#### [What you should do]
Give back all of the entries below word for word, line by line, but leave out the pictures.

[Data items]
━━━━━━━━━━━━━━━━━━━━
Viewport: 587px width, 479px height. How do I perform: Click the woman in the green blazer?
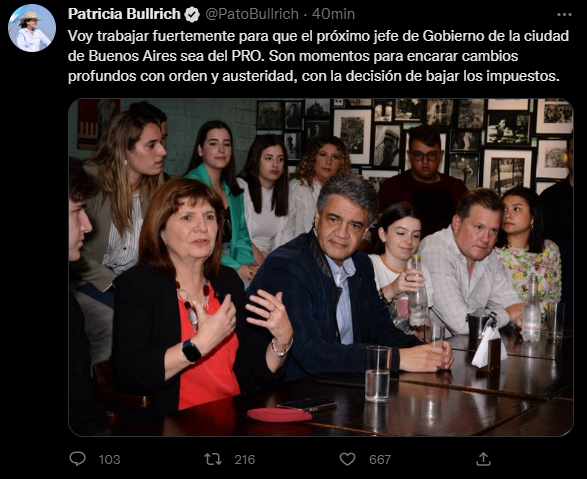(220, 196)
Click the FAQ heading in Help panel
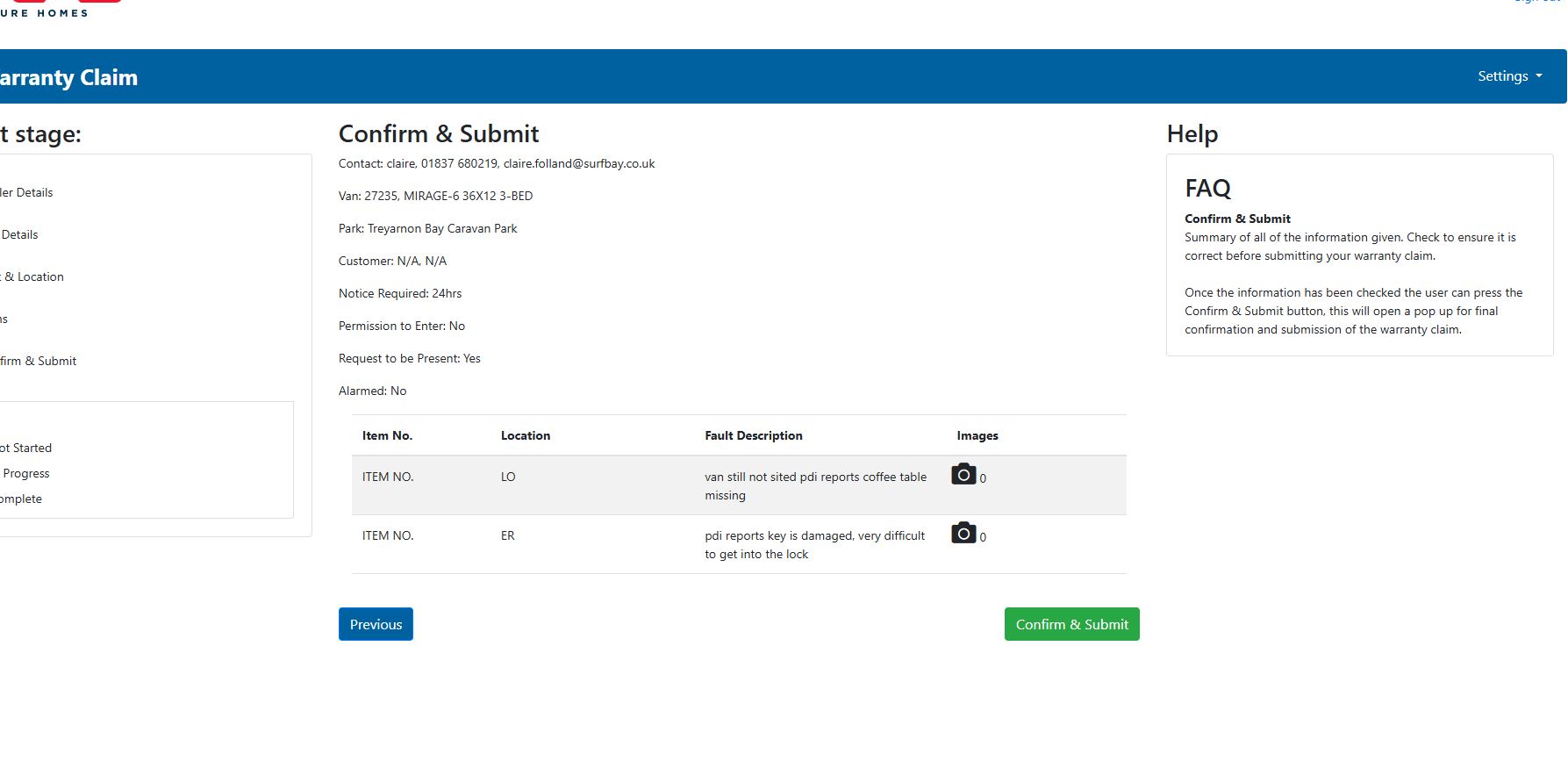This screenshot has height=768, width=1568. (1207, 188)
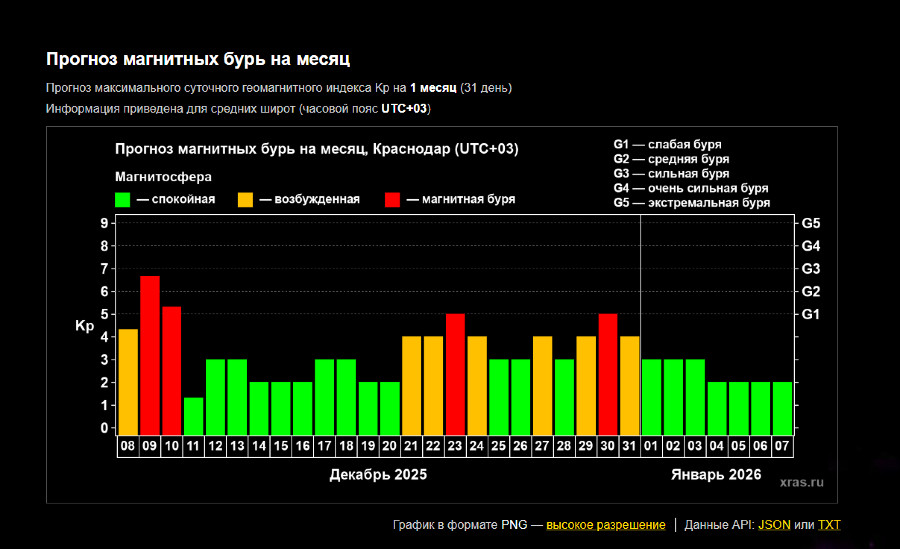Click the date label 31 on the axis

pyautogui.click(x=630, y=447)
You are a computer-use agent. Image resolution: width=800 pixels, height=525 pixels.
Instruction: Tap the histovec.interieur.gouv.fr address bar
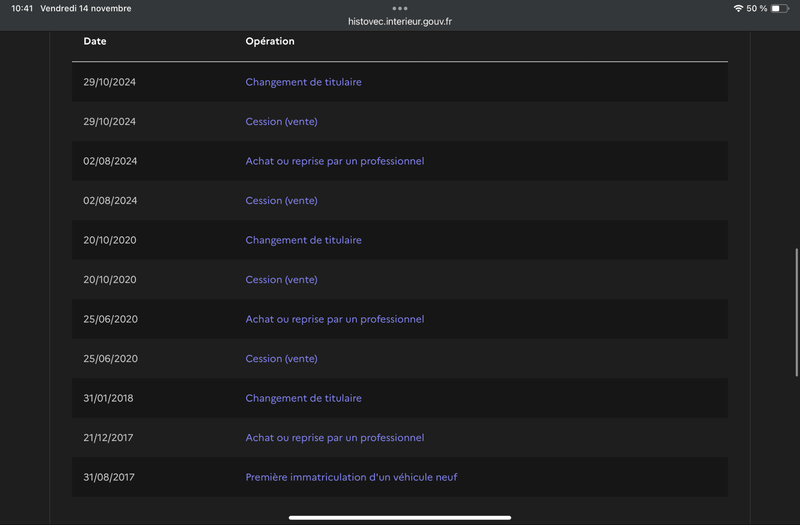400,21
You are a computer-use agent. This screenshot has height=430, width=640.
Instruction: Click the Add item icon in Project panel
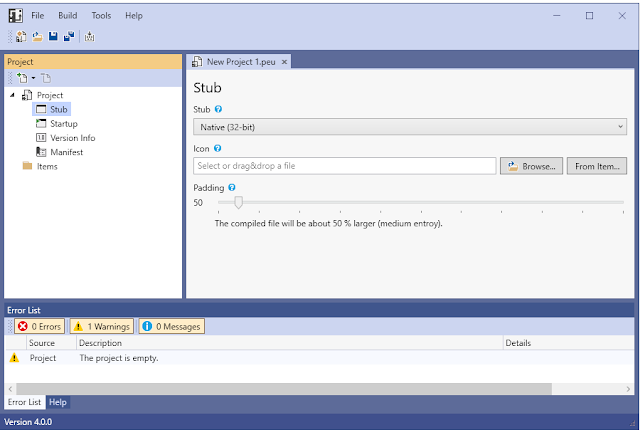click(x=21, y=78)
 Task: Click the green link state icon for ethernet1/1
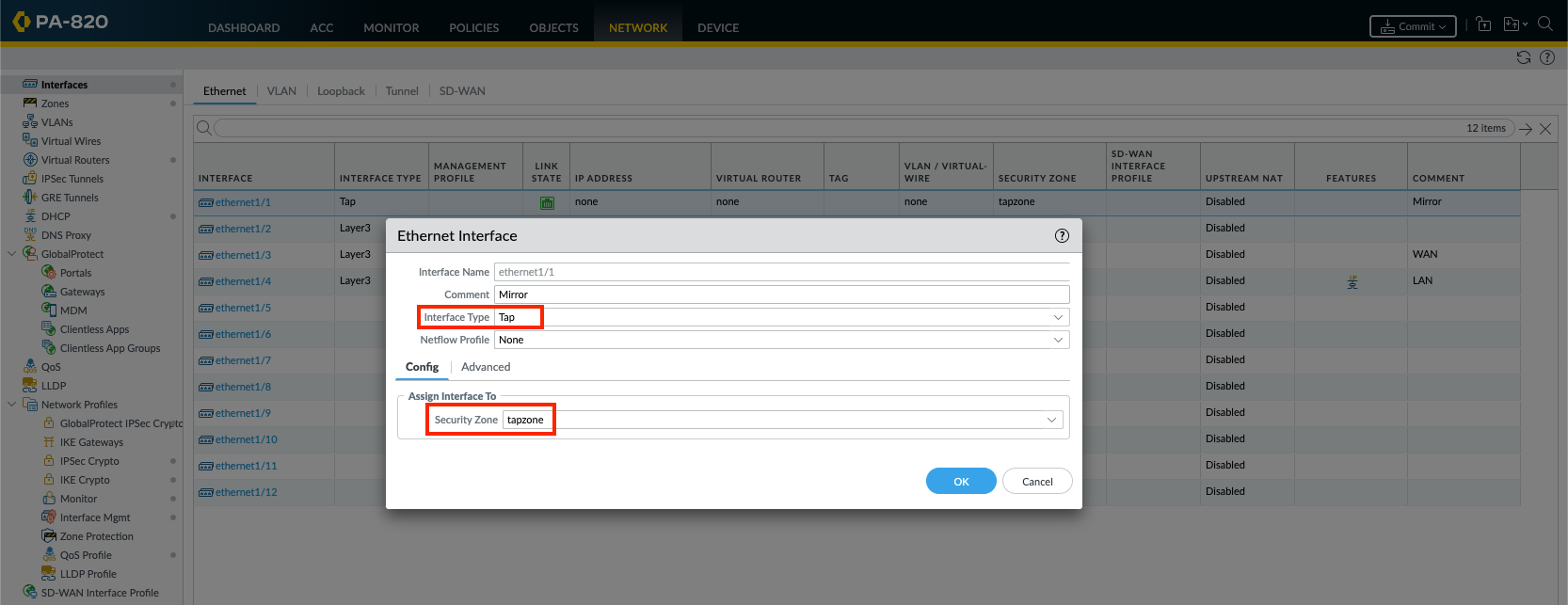coord(547,202)
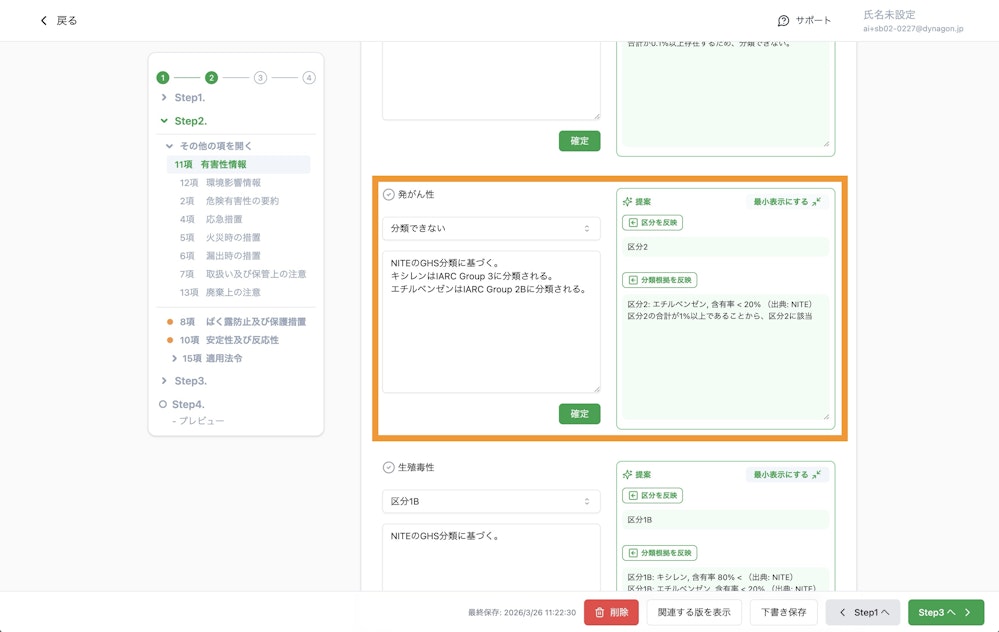Select 8項 ばく露防止及び保護措置 item

point(242,322)
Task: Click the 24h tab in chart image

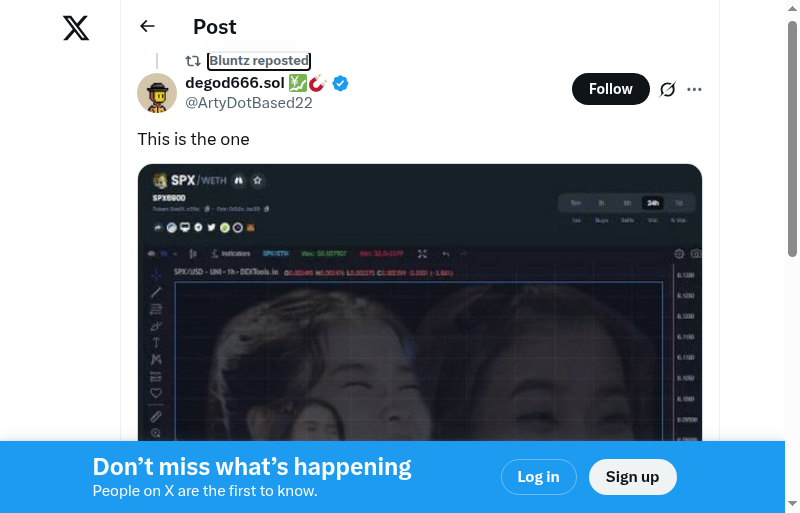Action: tap(653, 203)
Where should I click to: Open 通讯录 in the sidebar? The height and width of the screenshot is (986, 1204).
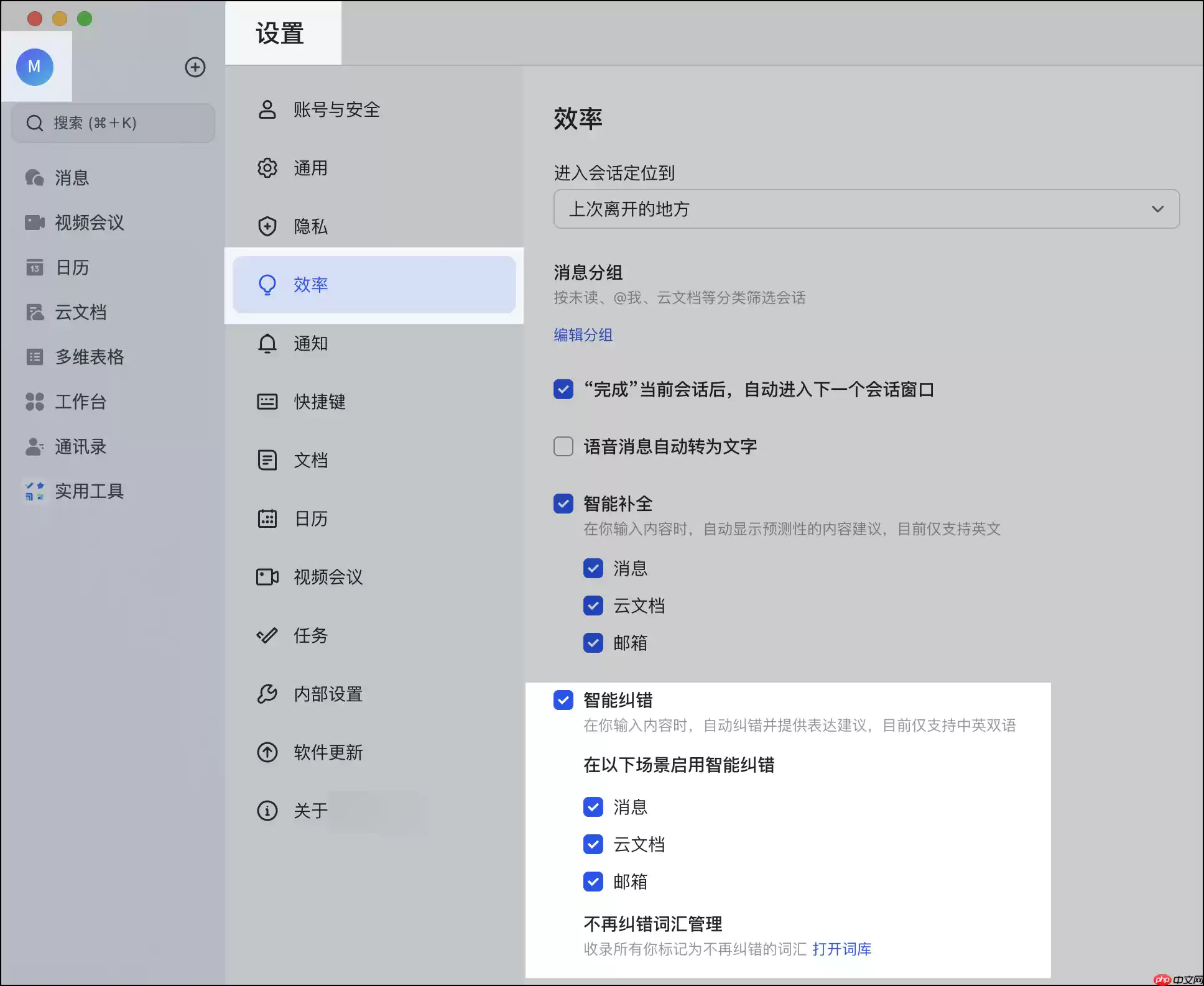pyautogui.click(x=79, y=446)
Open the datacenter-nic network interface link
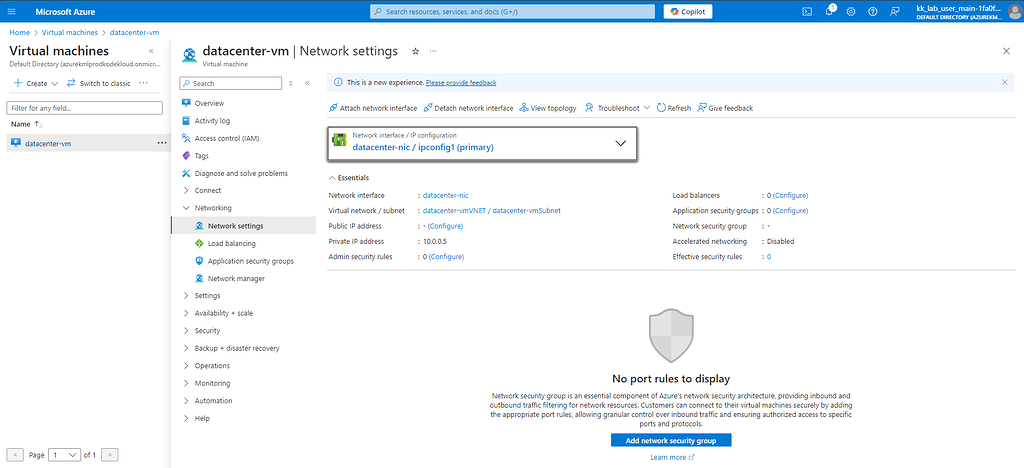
━━━━━━━━━━━━━━━━━━━━
#### [Solution for this problem]
Viewport: 587px width, 479px height. How do I perform: Click the woman in the green blazer?
(220, 196)
Click the FAQ heading in Help panel
This screenshot has height=768, width=1568. (1207, 188)
Click the date label 31 on the axis

pyautogui.click(x=630, y=447)
You are a computer-use agent. Image resolution: width=800 pixels, height=525 pixels.
Instruction: Tap the histovec.interieur.gouv.fr address bar
400,21
You are a computer-use agent. This screenshot has height=430, width=640.
Instruction: Click the Add item icon in Project panel
click(x=21, y=78)
 Task: Click the green link state icon for ethernet1/1
coord(547,202)
Select 8項 ばく露防止及び保護措置 item

point(242,322)
Task: Click the 24h tab in chart image

Action: tap(653, 203)
Where should I click to: Open 通讯录 in the sidebar? The height and width of the screenshot is (986, 1204).
pyautogui.click(x=79, y=446)
Open the datacenter-nic network interface link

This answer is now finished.